* _Goal of the exercise_
Set down, exactly and in full, the line holding "Click the 6,600" and all the lines after it until the listing ends, and nothing else.

* _Input for this task_
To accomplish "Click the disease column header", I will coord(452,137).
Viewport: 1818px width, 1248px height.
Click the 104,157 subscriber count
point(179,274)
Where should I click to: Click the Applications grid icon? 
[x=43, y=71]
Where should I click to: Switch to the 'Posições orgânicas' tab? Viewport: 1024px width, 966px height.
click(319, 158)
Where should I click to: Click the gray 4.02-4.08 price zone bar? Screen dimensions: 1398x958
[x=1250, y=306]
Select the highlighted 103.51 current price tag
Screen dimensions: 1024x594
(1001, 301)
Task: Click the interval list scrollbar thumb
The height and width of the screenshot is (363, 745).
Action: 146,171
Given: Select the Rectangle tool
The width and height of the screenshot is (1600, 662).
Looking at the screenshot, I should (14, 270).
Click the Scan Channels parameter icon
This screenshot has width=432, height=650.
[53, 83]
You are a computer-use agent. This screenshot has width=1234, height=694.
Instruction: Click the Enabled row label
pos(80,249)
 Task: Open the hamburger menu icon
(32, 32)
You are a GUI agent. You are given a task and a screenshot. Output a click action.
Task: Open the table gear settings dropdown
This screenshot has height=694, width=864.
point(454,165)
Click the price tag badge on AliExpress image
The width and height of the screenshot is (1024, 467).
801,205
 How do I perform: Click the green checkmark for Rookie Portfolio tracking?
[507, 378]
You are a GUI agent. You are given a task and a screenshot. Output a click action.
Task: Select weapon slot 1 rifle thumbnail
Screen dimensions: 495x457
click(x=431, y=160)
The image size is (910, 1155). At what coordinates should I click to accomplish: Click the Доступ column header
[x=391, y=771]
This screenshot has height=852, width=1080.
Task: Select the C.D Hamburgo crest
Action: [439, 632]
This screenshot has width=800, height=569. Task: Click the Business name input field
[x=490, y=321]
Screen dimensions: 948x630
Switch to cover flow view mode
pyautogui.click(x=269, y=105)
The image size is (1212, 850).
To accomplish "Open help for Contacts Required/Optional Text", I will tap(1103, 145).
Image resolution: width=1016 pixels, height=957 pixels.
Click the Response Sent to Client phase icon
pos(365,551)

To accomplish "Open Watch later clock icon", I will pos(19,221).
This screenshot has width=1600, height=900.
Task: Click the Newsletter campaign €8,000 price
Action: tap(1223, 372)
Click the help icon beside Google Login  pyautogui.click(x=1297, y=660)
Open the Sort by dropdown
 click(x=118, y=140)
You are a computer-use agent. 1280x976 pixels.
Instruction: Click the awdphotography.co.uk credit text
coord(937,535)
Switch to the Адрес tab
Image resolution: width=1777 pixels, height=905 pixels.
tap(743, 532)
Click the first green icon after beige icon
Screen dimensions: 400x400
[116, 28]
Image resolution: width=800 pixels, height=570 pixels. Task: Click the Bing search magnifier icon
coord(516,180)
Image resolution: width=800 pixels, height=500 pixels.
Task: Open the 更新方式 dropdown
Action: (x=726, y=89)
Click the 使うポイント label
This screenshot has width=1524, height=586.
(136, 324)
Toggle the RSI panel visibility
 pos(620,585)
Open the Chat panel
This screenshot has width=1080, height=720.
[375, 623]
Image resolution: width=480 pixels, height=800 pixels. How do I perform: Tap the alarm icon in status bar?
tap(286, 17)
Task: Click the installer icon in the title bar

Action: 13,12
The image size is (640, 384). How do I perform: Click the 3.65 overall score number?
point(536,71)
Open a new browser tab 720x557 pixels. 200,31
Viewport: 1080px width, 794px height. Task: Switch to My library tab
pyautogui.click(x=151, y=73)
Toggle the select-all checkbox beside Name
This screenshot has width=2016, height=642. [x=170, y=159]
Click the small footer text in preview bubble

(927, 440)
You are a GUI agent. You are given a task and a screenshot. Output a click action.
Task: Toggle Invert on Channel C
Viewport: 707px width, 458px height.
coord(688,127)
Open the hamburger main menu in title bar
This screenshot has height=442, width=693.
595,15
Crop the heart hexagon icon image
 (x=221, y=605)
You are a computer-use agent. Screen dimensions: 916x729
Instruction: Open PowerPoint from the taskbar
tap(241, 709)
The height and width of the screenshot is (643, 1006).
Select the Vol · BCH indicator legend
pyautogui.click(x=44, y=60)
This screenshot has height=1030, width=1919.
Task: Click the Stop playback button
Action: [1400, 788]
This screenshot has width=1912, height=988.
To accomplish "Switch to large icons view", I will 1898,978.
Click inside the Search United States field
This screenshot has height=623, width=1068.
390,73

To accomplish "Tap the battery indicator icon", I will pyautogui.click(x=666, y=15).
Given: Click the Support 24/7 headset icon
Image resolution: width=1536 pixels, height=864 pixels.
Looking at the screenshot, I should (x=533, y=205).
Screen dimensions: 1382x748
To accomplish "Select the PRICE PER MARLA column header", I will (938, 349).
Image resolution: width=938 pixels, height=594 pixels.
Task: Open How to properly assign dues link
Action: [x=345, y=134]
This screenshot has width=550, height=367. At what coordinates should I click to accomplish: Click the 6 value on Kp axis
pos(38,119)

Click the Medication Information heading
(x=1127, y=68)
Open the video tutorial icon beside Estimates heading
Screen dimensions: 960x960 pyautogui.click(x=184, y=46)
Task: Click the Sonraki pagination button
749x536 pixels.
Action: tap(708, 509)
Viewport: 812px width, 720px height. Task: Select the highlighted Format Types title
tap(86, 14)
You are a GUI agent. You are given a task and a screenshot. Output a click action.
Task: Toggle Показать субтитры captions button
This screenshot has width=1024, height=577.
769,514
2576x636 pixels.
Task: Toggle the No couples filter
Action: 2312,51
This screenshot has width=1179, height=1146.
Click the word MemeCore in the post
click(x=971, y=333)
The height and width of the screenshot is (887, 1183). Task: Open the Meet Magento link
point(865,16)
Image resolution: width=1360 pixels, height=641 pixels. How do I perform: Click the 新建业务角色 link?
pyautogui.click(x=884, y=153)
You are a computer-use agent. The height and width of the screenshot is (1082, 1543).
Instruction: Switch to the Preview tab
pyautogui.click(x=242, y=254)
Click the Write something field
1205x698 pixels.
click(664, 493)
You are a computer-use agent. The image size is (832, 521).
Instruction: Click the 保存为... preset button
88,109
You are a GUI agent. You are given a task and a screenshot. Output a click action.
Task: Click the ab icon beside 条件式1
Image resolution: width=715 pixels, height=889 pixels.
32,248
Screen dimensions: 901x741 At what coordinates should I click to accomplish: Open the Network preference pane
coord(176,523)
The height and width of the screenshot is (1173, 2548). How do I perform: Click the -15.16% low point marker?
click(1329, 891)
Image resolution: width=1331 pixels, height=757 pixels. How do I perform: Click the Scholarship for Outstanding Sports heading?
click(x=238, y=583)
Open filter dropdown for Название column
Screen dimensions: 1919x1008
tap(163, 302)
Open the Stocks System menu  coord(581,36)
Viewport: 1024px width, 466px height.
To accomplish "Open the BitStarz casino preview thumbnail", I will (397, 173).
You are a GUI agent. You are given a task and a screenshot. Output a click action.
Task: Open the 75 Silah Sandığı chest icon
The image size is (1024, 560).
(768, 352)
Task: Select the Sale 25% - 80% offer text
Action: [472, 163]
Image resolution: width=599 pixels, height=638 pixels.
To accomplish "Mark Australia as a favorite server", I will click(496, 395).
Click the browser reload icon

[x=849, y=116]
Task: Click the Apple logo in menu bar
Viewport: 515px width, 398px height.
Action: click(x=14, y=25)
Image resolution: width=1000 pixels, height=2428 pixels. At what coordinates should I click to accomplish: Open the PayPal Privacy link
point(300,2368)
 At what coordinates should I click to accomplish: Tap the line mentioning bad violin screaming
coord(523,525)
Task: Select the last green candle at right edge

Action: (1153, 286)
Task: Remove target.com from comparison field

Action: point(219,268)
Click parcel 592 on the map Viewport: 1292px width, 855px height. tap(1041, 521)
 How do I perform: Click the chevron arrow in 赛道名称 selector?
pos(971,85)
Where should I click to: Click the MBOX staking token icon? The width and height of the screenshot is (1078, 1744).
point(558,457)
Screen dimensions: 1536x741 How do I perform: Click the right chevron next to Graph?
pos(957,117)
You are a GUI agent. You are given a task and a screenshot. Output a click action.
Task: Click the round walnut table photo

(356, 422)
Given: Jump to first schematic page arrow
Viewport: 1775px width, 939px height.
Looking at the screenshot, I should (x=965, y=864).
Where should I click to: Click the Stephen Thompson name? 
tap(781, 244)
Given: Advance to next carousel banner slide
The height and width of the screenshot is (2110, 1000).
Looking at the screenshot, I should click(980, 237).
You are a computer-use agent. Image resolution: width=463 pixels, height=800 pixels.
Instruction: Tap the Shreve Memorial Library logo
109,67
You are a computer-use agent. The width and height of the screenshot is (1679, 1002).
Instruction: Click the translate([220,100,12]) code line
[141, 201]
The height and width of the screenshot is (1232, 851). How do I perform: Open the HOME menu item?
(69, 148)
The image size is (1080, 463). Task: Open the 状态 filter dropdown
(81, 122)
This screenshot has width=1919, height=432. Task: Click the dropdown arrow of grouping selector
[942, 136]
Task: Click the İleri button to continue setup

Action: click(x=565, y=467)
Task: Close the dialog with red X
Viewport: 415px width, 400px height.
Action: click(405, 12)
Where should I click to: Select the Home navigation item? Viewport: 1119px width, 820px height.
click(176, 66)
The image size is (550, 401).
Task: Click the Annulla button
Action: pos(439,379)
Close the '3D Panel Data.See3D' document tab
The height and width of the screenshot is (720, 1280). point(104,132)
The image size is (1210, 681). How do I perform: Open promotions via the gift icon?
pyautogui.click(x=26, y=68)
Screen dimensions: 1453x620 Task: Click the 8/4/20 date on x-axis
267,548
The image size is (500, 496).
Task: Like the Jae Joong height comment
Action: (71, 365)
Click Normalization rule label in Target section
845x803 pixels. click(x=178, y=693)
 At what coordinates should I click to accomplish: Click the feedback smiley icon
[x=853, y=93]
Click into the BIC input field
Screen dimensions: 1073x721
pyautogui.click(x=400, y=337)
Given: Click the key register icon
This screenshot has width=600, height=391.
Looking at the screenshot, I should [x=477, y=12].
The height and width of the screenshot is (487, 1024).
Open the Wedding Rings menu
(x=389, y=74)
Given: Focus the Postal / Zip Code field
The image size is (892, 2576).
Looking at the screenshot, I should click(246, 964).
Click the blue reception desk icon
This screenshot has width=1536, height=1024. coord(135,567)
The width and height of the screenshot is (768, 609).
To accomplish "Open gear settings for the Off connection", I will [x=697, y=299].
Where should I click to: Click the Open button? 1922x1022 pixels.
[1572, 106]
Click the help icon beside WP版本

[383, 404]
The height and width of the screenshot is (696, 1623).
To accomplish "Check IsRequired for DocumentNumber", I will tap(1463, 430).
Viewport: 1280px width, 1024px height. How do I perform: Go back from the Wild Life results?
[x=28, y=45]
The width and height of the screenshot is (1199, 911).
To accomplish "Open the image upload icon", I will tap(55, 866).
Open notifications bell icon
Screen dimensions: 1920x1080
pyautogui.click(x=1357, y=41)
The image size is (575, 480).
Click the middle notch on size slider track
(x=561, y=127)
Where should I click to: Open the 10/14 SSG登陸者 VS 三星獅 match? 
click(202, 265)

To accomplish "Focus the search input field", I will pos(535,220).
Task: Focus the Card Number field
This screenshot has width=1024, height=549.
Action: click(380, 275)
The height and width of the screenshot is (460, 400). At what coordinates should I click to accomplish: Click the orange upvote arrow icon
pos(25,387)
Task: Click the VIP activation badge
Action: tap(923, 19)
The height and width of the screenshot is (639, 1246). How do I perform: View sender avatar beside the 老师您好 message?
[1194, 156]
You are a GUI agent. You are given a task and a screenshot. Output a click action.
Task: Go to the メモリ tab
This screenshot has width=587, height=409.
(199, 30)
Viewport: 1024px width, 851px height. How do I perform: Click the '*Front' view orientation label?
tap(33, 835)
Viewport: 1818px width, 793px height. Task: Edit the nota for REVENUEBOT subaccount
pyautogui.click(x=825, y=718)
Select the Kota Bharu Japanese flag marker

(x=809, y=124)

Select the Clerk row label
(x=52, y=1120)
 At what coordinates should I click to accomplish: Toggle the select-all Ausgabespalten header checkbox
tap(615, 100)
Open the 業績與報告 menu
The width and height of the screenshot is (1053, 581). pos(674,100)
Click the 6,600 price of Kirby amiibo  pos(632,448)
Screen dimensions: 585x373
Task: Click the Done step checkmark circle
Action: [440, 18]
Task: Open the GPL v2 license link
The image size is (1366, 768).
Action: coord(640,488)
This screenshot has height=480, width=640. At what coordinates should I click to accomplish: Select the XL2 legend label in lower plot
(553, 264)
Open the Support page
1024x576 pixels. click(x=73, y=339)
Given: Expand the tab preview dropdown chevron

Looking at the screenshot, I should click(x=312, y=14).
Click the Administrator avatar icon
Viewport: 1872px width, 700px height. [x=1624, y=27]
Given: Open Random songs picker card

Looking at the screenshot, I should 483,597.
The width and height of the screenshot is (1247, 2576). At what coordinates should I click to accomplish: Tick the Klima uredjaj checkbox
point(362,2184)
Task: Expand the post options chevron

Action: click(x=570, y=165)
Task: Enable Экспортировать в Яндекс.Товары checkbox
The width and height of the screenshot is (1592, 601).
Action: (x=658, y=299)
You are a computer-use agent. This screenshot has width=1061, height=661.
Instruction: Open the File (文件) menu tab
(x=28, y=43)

* _Exercise solution_
Click the 6,600 price of Kirby amiibo  pos(632,448)
Screen dimensions: 585x373
Task: Click the Done step checkmark circle
Action: [440, 18]
Task: Open the GPL v2 license link
The image size is (1366, 768).
Action: coord(640,488)
This screenshot has height=480, width=640. At what coordinates should I click to accomplish: Select the XL2 legend label in lower plot
(553, 264)
Open the Support page
1024x576 pixels. click(x=73, y=339)
Given: Expand the tab preview dropdown chevron

Looking at the screenshot, I should click(x=312, y=14).
Click the Administrator avatar icon
Viewport: 1872px width, 700px height. [x=1624, y=27]
Given: Open Random songs picker card

Looking at the screenshot, I should 483,597.
The width and height of the screenshot is (1247, 2576). At what coordinates should I click to accomplish: Tick the Klima uredjaj checkbox
point(362,2184)
Task: Expand the post options chevron

Action: click(x=570, y=165)
Task: Enable Экспортировать в Яндекс.Товары checkbox
The width and height of the screenshot is (1592, 601).
Action: (x=658, y=299)
You are a computer-use agent. This screenshot has width=1061, height=661.
Instruction: Open the File (文件) menu tab
(x=28, y=43)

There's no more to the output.